**Problem details:** Rewrite the data starting at the line containing "Поставщик литья пластика" and ending at the line containing "BLOGS (562, 2378)", switching "Поставщик" to "Дистрибьютор" and keeping everything else unchanged.

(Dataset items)
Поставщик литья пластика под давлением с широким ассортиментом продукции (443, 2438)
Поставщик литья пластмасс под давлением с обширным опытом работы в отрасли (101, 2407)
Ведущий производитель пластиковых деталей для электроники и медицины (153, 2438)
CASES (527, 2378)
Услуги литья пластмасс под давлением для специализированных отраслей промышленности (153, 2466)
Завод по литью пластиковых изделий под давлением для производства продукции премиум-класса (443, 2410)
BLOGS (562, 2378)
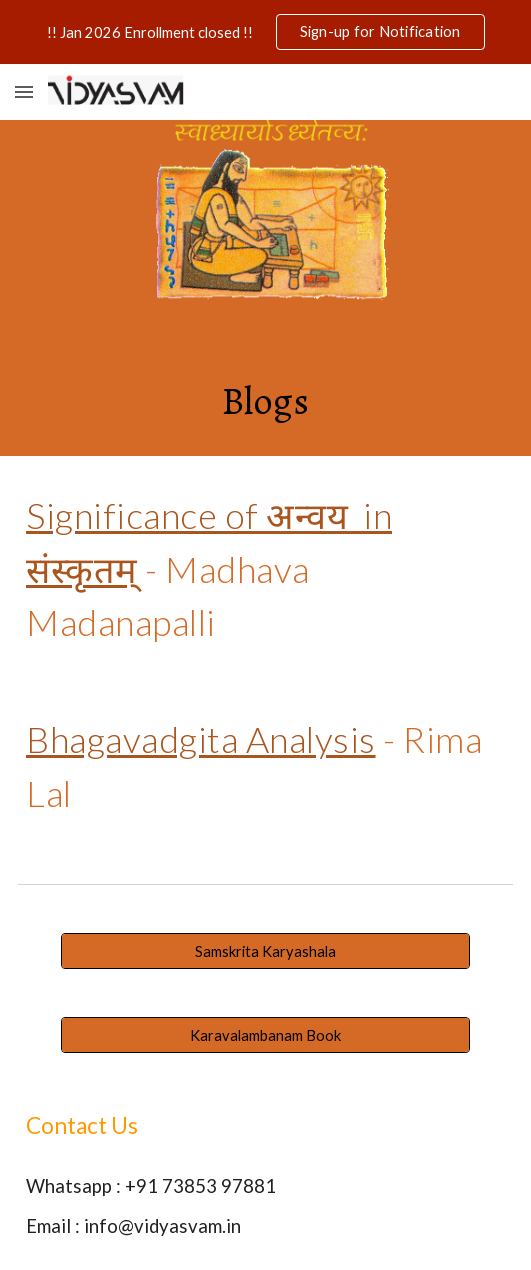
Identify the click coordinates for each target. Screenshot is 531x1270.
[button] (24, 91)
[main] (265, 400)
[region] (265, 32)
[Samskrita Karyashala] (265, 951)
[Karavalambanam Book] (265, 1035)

==

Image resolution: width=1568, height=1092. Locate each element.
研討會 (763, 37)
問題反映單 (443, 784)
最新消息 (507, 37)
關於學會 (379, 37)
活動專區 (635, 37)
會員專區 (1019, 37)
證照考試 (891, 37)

**Full solution:**
Дистрибьютор литья пластика под давлением с широким ассортиментом продукции (443, 2438)
Дистрибьютор литья пластмасс под давлением с обширным опытом работы в отрасли (101, 2407)
Ведущий производитель пластиковых деталей для электроники и медицины (153, 2438)
CASES (527, 2378)
Услуги литья пластмасс под давлением для специализированных отраслей промышленности (153, 2466)
Завод по литью пластиковых изделий под давлением для производства продукции премиум-класса (443, 2410)
BLOGS (562, 2378)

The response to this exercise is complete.